Abuse protection by default
Abuse is hard to plan for, as malicious actors are constantly trying to figure out how to monetize different aspects of our platform. As a result, we needed to build a flexible abuse prevention infrastructure by default into all possible entry points. Protections could then be quickly setup to combat an attack and add friction to any flow if necessary. This is challenging at a large company like LinkedIn, however, because thousands of developers are simultaneously creating new experiences and product flows across our site all the time. To solve for this, we built a suite of integrations that give us:
Unified protections at our edge layer: This helps us take action against abuse on any endpoint, but in order to make fast decisions, we only use the data in the body of the request to make a decision. Preventing transactions at the edge layer allows us to mitigate any unnecessary traffic downstream.
Unified content filtering: This allows us to easily scale our defenses as LinkedIn launches new types of content for our members. We provide a single library that the different services at LinkedIn can integrate with to enable a comprehensive suite of protections against things like spam, malware, inappropriate content, and malicious URLs.
Custom integrations for high-risk endpoints: This allow us to build very custom models against known attack vectors on various endpoints including registration, login, content creation, and payments.

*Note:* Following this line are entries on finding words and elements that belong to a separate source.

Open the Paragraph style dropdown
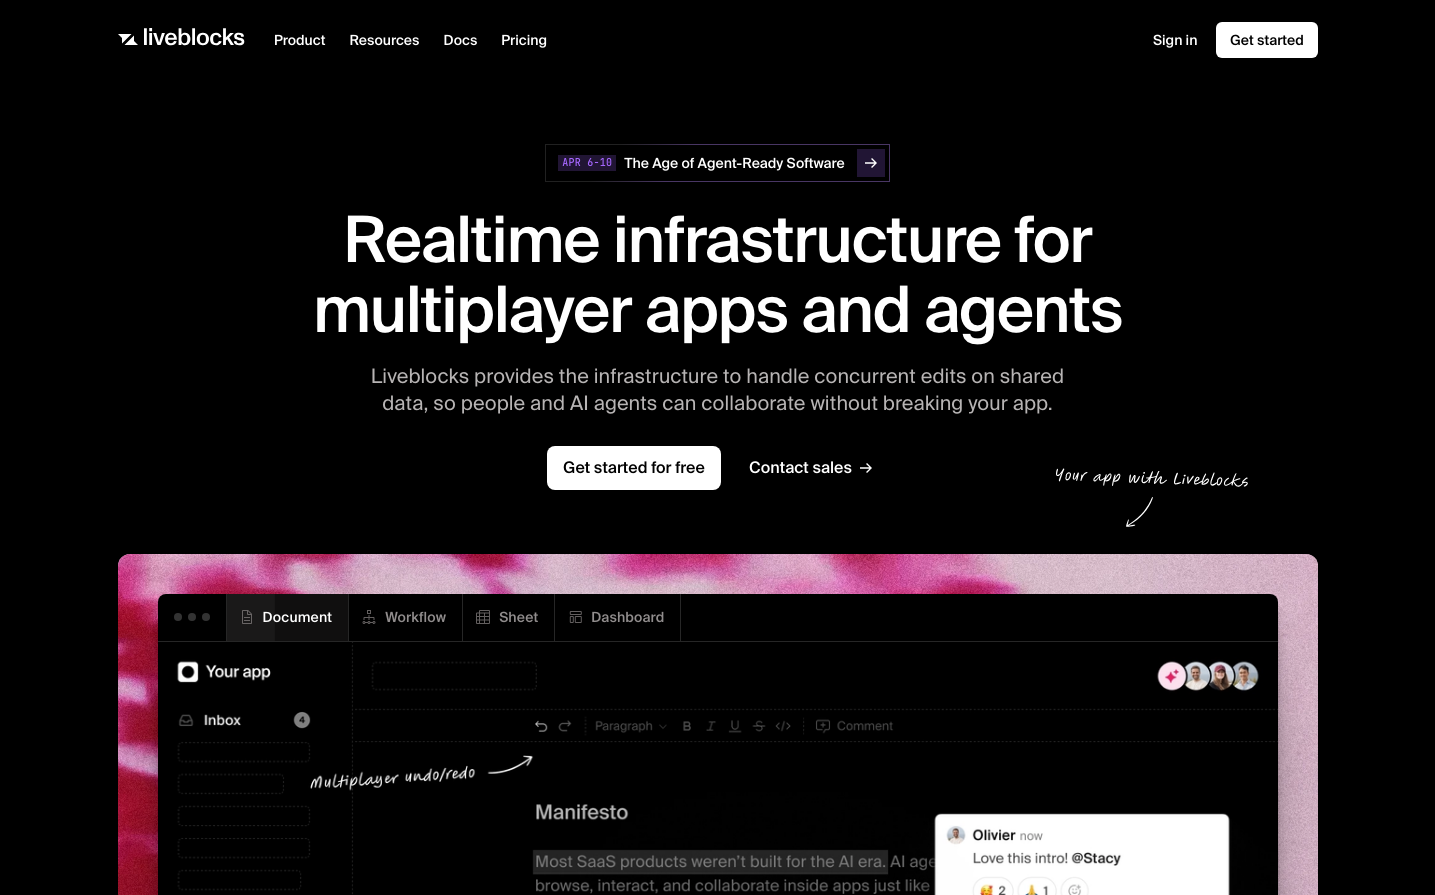This screenshot has width=1435, height=895. point(630,726)
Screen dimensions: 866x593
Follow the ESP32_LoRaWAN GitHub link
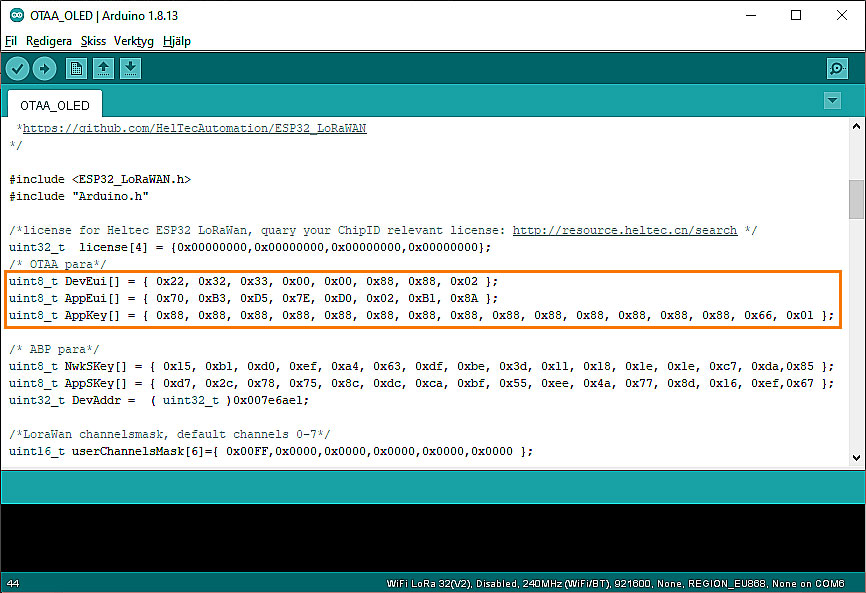(x=194, y=128)
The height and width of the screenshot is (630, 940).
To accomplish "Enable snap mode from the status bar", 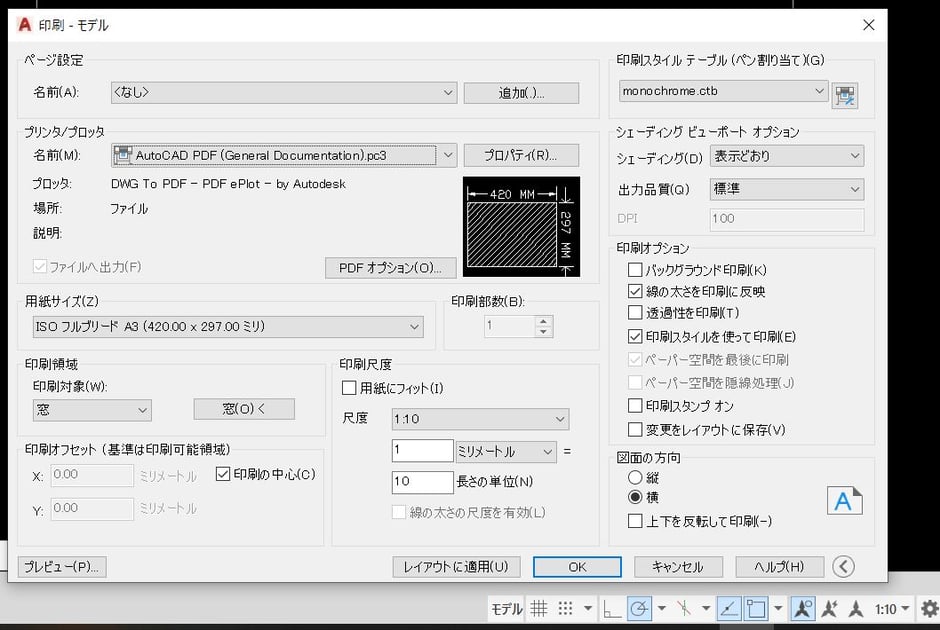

Self-serve protections: This helps us scale the impact of our central abuse team to the hundreds of services that exist at LinkedIn. Self-serve protections like throttling can be configured and setup by SRE teams to protect services from unexpectedly high volumes of traffic.
Given LinkedIn's scale, we are often met with a number of interesting challenges to continuously protect our members. We hope the high level ways we think about and address these problems are useful to others in the industry if and when they are met with similar issues over time.
Fighting against abuse is a constant multi-team effort. Above all else, tight collaboration between a number of different business functions is key. I want to thank the continued efforts of the Abuse Prevention Infrastructure, Abuse Research and Response, Abuse Relevance, Trust and Safety, Trust Analytics, and House Security teams in keeping our site safe.